What the exercise asks> Can you reproduce the data beneath, keeping every line exact?

Extracted entries>
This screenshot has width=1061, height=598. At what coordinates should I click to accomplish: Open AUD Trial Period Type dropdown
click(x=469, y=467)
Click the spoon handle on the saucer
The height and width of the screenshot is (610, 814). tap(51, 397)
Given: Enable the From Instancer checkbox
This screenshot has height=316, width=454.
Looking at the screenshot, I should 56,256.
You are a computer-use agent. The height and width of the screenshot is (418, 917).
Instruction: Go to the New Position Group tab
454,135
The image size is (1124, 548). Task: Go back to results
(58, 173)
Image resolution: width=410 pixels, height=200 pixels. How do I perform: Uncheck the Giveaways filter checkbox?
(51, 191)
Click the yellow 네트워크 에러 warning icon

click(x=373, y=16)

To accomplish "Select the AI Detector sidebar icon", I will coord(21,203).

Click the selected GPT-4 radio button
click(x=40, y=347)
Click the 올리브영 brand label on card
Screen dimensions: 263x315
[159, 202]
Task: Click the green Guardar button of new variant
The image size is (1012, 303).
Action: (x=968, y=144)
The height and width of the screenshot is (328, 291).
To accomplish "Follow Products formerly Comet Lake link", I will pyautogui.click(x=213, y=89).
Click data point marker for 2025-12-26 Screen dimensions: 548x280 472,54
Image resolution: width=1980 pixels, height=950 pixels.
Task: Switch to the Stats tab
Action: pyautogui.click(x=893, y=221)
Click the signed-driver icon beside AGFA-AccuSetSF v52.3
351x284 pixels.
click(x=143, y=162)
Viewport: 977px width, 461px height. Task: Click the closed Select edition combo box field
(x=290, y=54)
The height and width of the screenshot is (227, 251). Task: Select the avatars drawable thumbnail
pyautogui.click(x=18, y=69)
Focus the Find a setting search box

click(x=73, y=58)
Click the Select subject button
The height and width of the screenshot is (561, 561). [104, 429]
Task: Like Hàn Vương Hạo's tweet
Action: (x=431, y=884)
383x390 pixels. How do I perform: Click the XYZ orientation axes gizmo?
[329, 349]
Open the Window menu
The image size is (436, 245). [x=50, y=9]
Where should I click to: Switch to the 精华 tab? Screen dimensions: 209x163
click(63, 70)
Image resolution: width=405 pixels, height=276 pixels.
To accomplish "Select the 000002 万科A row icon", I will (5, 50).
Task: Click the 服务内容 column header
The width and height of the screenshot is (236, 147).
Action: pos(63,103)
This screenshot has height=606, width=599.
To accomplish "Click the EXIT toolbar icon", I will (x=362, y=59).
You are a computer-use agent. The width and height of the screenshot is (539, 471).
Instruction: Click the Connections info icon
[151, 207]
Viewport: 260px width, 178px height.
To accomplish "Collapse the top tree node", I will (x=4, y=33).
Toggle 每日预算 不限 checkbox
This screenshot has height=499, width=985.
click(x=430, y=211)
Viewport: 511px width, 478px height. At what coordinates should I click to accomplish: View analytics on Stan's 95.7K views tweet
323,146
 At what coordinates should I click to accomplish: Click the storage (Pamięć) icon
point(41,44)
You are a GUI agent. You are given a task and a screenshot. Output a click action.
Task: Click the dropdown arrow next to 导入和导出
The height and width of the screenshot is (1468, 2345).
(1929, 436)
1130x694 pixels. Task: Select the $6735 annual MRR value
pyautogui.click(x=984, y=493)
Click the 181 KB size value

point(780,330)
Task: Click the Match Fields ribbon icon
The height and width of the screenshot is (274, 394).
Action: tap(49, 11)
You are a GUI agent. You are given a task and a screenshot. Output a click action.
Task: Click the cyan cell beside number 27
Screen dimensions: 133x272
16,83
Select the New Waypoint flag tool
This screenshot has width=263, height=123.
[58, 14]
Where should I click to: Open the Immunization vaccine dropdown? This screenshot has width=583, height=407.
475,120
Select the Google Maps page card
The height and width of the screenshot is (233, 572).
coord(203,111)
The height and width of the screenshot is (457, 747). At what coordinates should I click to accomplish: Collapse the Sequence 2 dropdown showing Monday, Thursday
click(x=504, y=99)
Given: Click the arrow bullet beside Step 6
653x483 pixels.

Reply to the exercise>
This screenshot has width=1061, height=598. At what coordinates should I click to accomplish: Open AUD Trial Period Type dropdown
click(x=469, y=467)
Click the spoon handle on the saucer
The height and width of the screenshot is (610, 814). tap(51, 397)
Given: Enable the From Instancer checkbox
This screenshot has height=316, width=454.
Looking at the screenshot, I should 56,256.
You are a computer-use agent. The height and width of the screenshot is (418, 917).
Instruction: Go to the New Position Group tab
454,135
The image size is (1124, 548). Task: Go back to results
(58, 173)
Image resolution: width=410 pixels, height=200 pixels. How do I perform: Uncheck the Giveaways filter checkbox?
(51, 191)
Click the yellow 네트워크 에러 warning icon

click(x=373, y=16)

To accomplish "Select the AI Detector sidebar icon", I will coord(21,203).

Click the selected GPT-4 radio button
click(x=40, y=347)
Click the 올리브영 brand label on card
Screen dimensions: 263x315
[159, 202]
Task: Click the green Guardar button of new variant
The image size is (1012, 303).
Action: (x=968, y=144)
The height and width of the screenshot is (328, 291).
To accomplish "Follow Products formerly Comet Lake link", I will pyautogui.click(x=213, y=89).
Click data point marker for 2025-12-26 Screen dimensions: 548x280 472,54
Image resolution: width=1980 pixels, height=950 pixels.
Task: Switch to the Stats tab
Action: pyautogui.click(x=893, y=221)
Click the signed-driver icon beside AGFA-AccuSetSF v52.3
351x284 pixels.
click(x=143, y=162)
Viewport: 977px width, 461px height. Task: Click the closed Select edition combo box field
(x=290, y=54)
The height and width of the screenshot is (227, 251). Task: Select the avatars drawable thumbnail
pyautogui.click(x=18, y=69)
Focus the Find a setting search box

click(x=73, y=58)
Click the Select subject button
The height and width of the screenshot is (561, 561). [104, 429]
Task: Like Hàn Vương Hạo's tweet
Action: (x=431, y=884)
383x390 pixels. How do I perform: Click the XYZ orientation axes gizmo?
[329, 349]
Open the Window menu
The image size is (436, 245). [x=50, y=9]
Where should I click to: Switch to the 精华 tab? Screen dimensions: 209x163
click(63, 70)
Image resolution: width=405 pixels, height=276 pixels.
To accomplish "Select the 000002 万科A row icon", I will (5, 50).
Task: Click the 服务内容 column header
The width and height of the screenshot is (236, 147).
Action: pos(63,103)
This screenshot has height=606, width=599.
To accomplish "Click the EXIT toolbar icon", I will (x=362, y=59).
You are a computer-use agent. The width and height of the screenshot is (539, 471).
Instruction: Click the Connections info icon
[151, 207]
Viewport: 260px width, 178px height.
To accomplish "Collapse the top tree node", I will (x=4, y=33).
Toggle 每日预算 不限 checkbox
This screenshot has height=499, width=985.
click(x=430, y=211)
Viewport: 511px width, 478px height. At what coordinates should I click to accomplish: View analytics on Stan's 95.7K views tweet
323,146
 At what coordinates should I click to accomplish: Click the storage (Pamięć) icon
point(41,44)
You are a GUI agent. You are given a task and a screenshot. Output a click action.
Task: Click the dropdown arrow next to 导入和导出
The height and width of the screenshot is (1468, 2345).
(1929, 436)
1130x694 pixels. Task: Select the $6735 annual MRR value
pyautogui.click(x=984, y=493)
Click the 181 KB size value

point(780,330)
Task: Click the Match Fields ribbon icon
The height and width of the screenshot is (274, 394).
Action: tap(49, 11)
You are a GUI agent. You are given a task and a screenshot. Output a click action.
Task: Click the cyan cell beside number 27
Screen dimensions: 133x272
16,83
Select the New Waypoint flag tool
This screenshot has width=263, height=123.
[58, 14]
Where should I click to: Open the Immunization vaccine dropdown? This screenshot has width=583, height=407.
475,120
Select the Google Maps page card
The height and width of the screenshot is (233, 572).
coord(203,111)
The height and width of the screenshot is (457, 747). At what coordinates should I click to accomplish: Collapse the Sequence 2 dropdown showing Monday, Thursday
click(x=504, y=99)
Given: Click the arrow bullet beside Step 6
653x483 pixels.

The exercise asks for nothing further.